Common connected-medical devices include infusion pumps, which deliver fluids, including medications, to a patient’s body; imaging systems like X-Ray, ultrasound, and MRI machines; and patient monitors, to list just a few.

Connected-medical devices are being used in hospitals, nursing homes, and other care facilities, as well as in patients’ homes.

When we delve into the types of security issues the space is having with connected-medical devices, research from Zingbox shows that the most common problems are actually: 1) user practice issues, and 2) outdated software.

The reason for highlighting this reality is because it’s important to realize that even though cybercriminals are cunning, the most common threats to medical device security are actually preventable.

End users are making mistakes and/or not being diligent about updating their operating systems, nixing obsolete applications, and patching firmware when presented with the opportunity.

So as much as it’s easy to blame the bad guys for the surge in healthcare-related security incidents we all witnessed last year, the fact remains some of the onus has to be placed internally on what companies and employees and not doing that’s leaving the door wide open.

On the organizational level, businesses and organizations need to do everything they can to comply with industry best practices regarding security. They also need to stay on top of evolving threats and address known vulnerabilities in medical software as soon as possible.

This is, of course, easier said than done. If it was simple, we wouldn’t still be writing all about it, would we? Not to mentioned hearing about all the horrible horror stories that continue to be released.
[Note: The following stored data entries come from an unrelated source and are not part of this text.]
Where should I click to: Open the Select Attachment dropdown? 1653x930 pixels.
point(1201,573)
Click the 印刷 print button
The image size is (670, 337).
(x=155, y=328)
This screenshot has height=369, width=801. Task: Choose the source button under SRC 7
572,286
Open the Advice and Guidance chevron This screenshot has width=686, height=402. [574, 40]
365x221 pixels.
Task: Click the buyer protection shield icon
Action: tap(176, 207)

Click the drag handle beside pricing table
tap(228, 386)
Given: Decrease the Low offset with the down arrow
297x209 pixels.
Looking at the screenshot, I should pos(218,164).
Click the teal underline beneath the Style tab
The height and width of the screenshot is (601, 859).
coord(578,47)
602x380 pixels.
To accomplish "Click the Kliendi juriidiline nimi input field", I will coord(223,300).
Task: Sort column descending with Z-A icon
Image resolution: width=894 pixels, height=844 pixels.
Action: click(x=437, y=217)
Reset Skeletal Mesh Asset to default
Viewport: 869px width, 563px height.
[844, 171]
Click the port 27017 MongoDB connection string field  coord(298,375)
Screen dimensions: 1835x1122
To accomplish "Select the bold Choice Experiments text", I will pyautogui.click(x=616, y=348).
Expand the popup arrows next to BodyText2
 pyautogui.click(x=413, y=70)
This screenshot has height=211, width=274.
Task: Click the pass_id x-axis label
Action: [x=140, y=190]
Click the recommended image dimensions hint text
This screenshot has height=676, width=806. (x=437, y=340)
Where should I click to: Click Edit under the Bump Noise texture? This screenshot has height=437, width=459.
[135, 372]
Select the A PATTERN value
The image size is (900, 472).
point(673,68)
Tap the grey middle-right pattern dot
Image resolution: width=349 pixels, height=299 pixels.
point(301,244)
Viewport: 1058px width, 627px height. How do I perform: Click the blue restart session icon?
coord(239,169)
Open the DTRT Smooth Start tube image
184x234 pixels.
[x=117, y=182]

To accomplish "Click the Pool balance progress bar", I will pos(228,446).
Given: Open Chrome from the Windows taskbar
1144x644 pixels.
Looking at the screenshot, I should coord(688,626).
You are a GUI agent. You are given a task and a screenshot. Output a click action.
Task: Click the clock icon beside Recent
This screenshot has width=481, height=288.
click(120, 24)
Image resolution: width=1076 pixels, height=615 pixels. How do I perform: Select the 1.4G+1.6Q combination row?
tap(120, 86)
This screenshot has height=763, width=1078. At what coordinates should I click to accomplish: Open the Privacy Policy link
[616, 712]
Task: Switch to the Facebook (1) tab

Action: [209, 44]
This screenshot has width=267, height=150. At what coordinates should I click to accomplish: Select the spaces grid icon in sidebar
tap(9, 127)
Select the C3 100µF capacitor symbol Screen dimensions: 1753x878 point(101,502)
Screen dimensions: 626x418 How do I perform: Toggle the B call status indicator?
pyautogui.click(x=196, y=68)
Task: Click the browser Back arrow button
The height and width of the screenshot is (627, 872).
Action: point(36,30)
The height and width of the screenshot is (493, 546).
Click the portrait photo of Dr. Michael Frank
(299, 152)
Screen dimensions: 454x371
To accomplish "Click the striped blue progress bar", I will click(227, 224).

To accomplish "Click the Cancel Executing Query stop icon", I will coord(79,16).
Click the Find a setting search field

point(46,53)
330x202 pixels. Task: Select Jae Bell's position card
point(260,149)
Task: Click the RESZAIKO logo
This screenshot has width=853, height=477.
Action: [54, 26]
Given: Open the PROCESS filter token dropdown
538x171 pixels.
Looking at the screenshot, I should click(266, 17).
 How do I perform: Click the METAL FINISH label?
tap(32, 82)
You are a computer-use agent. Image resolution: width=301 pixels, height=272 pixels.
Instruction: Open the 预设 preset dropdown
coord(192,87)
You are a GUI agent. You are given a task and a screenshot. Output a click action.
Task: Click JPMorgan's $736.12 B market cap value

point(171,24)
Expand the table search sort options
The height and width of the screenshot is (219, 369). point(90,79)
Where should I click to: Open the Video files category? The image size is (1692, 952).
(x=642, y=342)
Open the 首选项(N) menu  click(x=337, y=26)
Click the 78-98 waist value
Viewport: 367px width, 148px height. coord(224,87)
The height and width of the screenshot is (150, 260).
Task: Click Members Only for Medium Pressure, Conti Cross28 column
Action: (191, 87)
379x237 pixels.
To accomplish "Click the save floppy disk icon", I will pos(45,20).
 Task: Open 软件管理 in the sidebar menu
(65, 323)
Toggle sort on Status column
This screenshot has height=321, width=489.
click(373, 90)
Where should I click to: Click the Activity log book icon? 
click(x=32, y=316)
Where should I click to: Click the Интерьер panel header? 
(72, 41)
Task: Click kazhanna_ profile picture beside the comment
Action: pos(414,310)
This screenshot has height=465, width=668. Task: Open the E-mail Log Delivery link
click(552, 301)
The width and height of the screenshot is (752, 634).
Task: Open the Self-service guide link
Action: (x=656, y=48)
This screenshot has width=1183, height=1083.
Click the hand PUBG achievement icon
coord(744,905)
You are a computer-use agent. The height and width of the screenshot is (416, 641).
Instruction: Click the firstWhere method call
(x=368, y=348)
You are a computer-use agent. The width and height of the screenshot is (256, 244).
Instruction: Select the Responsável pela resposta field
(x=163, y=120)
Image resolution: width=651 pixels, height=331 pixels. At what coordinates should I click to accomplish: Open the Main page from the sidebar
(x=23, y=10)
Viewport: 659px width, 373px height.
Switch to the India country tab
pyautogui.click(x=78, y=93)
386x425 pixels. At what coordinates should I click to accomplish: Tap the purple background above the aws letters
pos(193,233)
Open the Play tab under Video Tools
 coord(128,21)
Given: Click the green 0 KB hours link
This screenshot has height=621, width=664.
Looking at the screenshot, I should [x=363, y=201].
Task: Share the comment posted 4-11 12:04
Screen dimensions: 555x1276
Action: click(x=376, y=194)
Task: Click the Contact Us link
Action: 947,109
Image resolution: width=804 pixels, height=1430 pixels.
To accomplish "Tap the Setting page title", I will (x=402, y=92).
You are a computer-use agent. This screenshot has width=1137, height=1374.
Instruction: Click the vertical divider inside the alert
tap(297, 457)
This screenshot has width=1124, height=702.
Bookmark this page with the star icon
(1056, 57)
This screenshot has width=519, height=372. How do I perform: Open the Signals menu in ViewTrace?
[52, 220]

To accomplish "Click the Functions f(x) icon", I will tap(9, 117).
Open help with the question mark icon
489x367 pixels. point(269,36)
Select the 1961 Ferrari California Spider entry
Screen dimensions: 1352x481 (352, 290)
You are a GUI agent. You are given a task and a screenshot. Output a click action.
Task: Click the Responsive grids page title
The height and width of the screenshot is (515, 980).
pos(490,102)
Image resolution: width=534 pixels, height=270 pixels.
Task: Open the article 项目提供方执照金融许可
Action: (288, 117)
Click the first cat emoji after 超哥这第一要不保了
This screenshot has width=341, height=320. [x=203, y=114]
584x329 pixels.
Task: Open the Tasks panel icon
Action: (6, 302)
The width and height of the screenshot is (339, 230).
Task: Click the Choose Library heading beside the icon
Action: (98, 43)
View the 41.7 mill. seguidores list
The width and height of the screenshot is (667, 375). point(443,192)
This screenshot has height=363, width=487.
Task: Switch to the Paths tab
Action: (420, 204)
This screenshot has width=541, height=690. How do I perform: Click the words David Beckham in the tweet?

There is another key point that needs to be addressed. America is aging. And a vast majority of retirement-age individuals want to stay in their homes as long as possible. Connected-medical devices and other IoT-enabled technologies are going to make this happen for them.

We will all learn some very painful lesson before about the importance of security and privacy before this is all said and done.

Almost everybody values privacy, and this is particularly true for older adults. For instance, research from AARP says Internet users of all ages express high levels of concern about data privacy and security. However, people 50 and older are more likely to say they’re “very concerned” about it.

And, as I have outlined in this column many time before, some of the biggest vulnerabilities are actually just oversights on the part of the end user, whether that’s a hospital, a physician, or a patient. Password creation is still a big problem for consumers who are using things like “abc” and “123” and thinking that’ll be good enough to protect their devices.

Older adults are much more likely to find the password-creation process frustrating and overwhelming, putting this demographic at greater risk, generally speaking.

We all know what needs to be done on an organizational level, but how about on an individual level? Frankly, we need to make sure end users are educated about how to protect themselves from vulnerabilities to the best of their ability; whether we are talking about the young at heart or the tech savvy individual; and this is especially true for adults who are using connected-medical devices and other connected devices and systems in their homes to help them stay safe.

We all are painfully aware that talking about cybersecurity can seem foreboding. In fact, I might even be pushing a bunch of doom and gloom on anyone who is reading this blog. But make no mistake, if you do not take this serious enough you just might be the next person or company to say, ‘Darn it, I should have just taken the time when I was reading her blog.’

It is very true that every time we see a lot of great progress in terms of IoT innovation or adoption, we also tend to see a surge in cybersecurity risk and it seems like we can’t have one without the other.

However, as long as we keep talking about the threats and refusing to let our guard down, there’s no reason the risk needs to slow progress in healthcare or aging in place. As I always say, ‘With great technology, comes great responsibility.’ Let’s just put the control back into our hands and leave the bad guys to focus on each other instead.